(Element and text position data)
==========

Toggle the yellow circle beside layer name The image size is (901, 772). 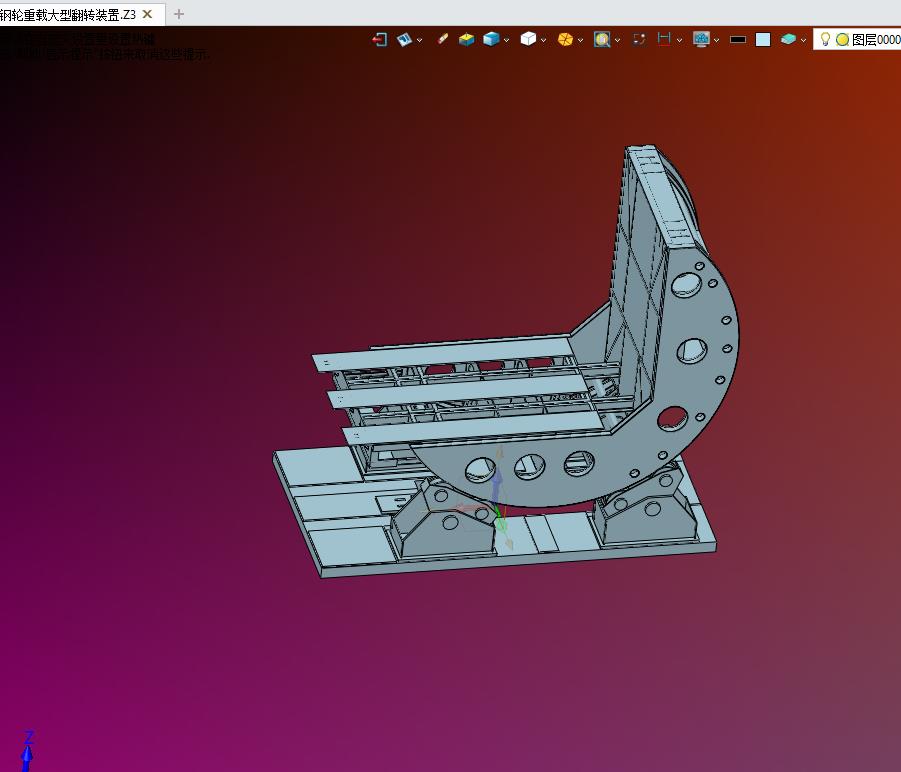pyautogui.click(x=842, y=40)
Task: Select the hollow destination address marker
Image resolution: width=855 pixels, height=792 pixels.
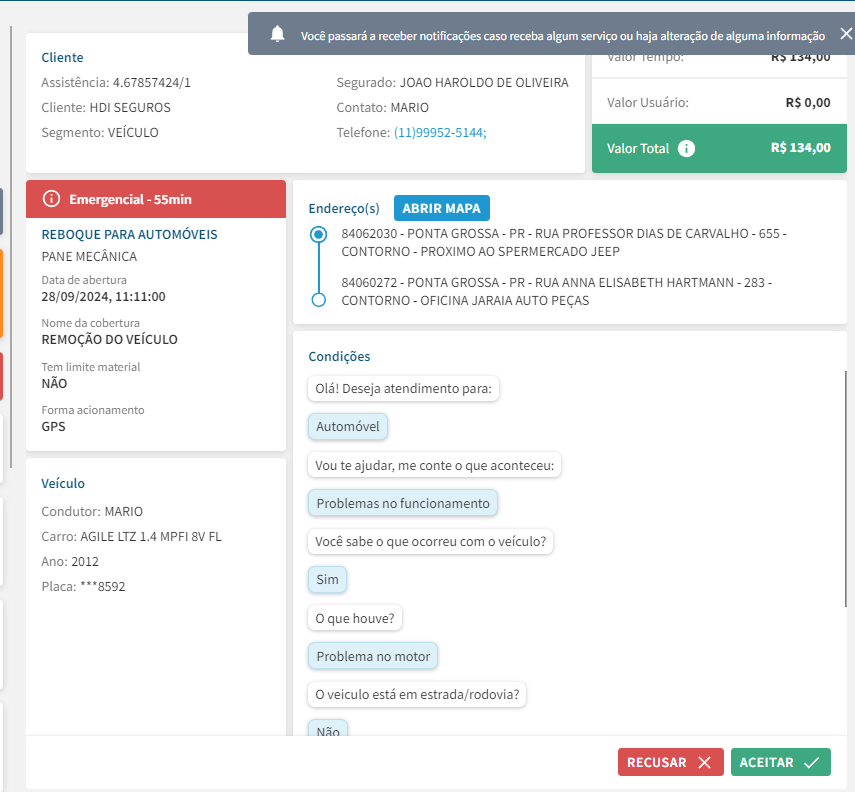Action: 319,299
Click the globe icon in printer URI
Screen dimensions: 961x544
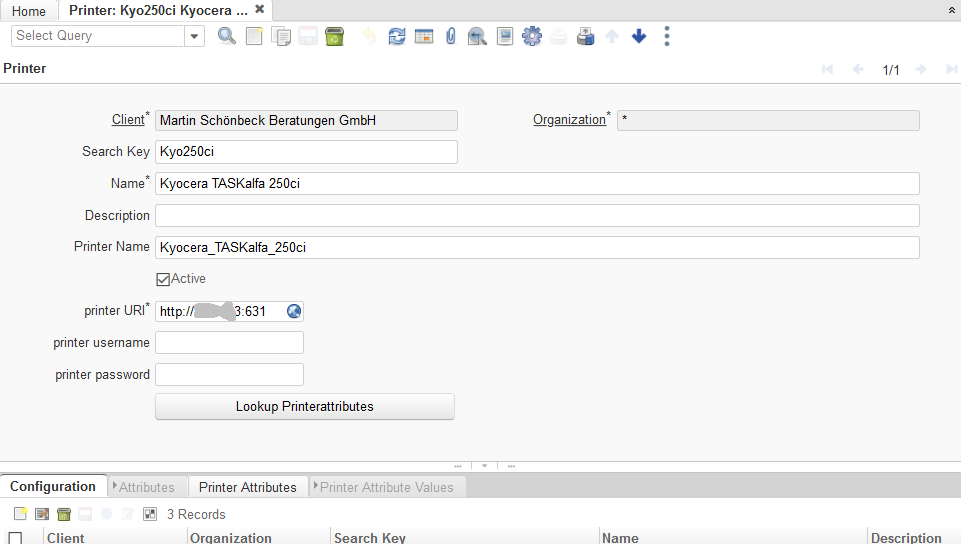[294, 311]
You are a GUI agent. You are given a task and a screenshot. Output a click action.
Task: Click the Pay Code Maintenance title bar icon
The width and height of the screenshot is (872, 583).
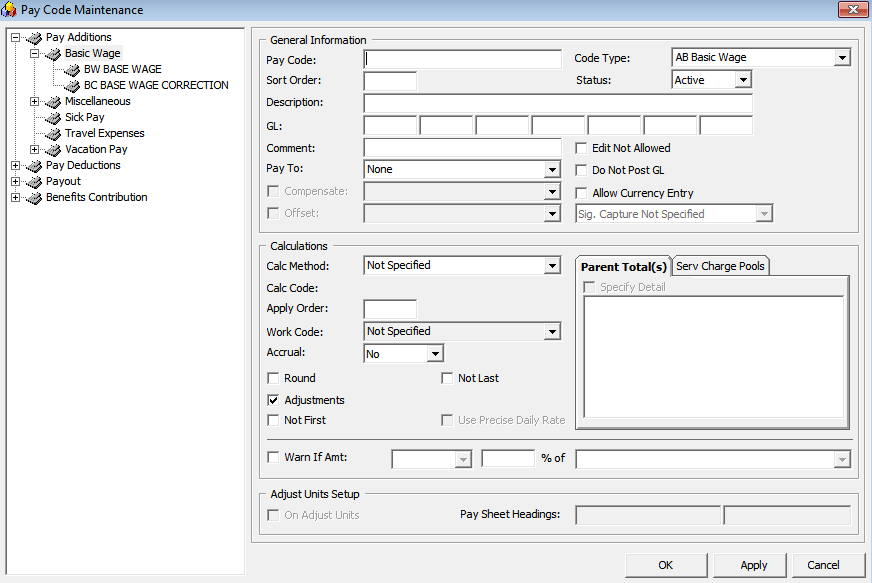10,9
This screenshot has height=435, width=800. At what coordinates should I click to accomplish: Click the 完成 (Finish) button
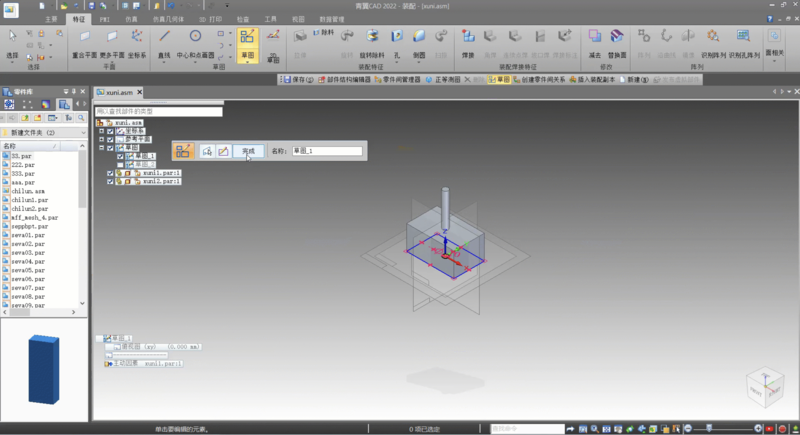tap(248, 151)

==========

[EXERCISE BRIEF] Reproduce the lines of the listing from the line containing "Click the globe icon in printer URI" through the end of the listing, including both ends. Omit the pictures from your answer.

[ANSWER TO THE PROBLEM]
Click the globe icon in printer URI
Screen dimensions: 961x544
[294, 311]
You are a GUI agent. You are given a task and a screenshot. Output a click action.
Task: Click the Pay Code Maintenance title bar icon
The width and height of the screenshot is (872, 583).
10,9
This screenshot has height=435, width=800. At what coordinates should I click to accomplish: Click the 完成 (Finish) button
tap(248, 151)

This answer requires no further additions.